Each year around October, Mrs. Cunliffe and the RCAM (Rural Community Action Ministry) begin to do research and find leads on possible families who may need some extra help that year. They go to schools, the town office, and are contacted by referrals to collect all of the families they will make baskets for. Volunteers also contact the mother or father of each family to find out any specialty items they might be in need of. The baskets this year consist of meat, milk, vegetables, fruit, eggs, sugar, and a variety of other items to help the family through the winter. Last year they made baskets for sixty-two families, with fifty-nine this year, but the season is still early. They then use donated money to buy hats, gloves, and clothes for each of the families. The Monmouth community, Kelley Farm and Green House, cheerleaders, FBLA, Boy and Girl Scouts, and Student Council donate everything else, such as toys and canned goods from our school Giving Tree. Monmouth Middle School also adopts two families for the season to buy presents for.

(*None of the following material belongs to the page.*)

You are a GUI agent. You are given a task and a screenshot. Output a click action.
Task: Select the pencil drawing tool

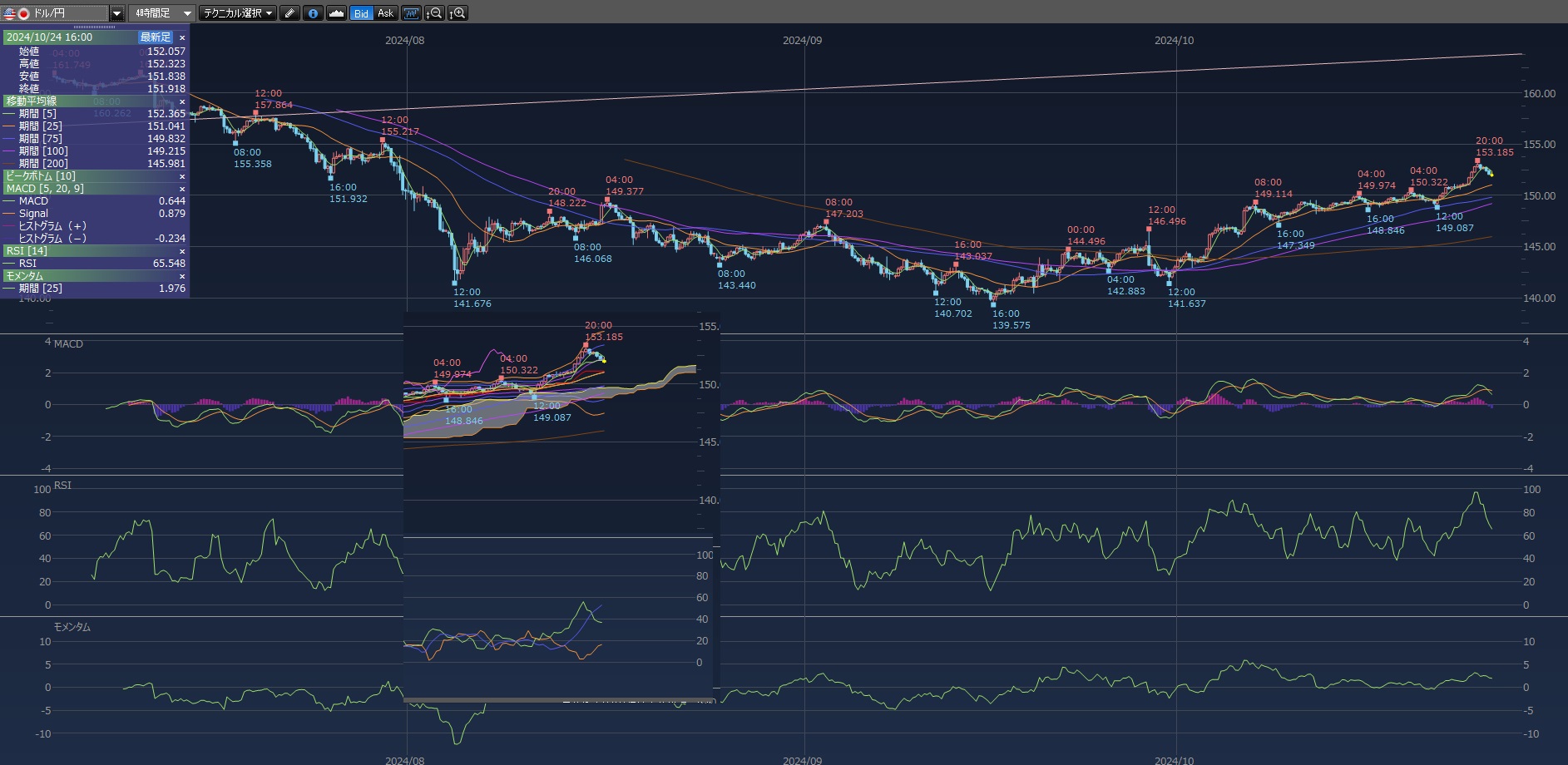point(289,13)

The volunteers are a group of fifteen to sixteen kind and willing people. They are all mostly retired, but still believe it is important to contribute and give back to the community. They meet every Monday from 9 a.m. to 11:30 a.m. up until the day before Christmas break, when the baskets are delivered. When asked, “What motivates you to make these baskets year after year?,” Mrs. Cunliffe responded by saying that she would like to think that every child and elderly person will have presents under the tree and food on the table at Christmas time.

By visiting the church that day, I really feel that I got a good sense of what Christmas is all about, making a difference. With a small effort from everyone in the Monmouth community, families who are struggling to get by are able to have a great holiday and a big smile to enter into the New Year.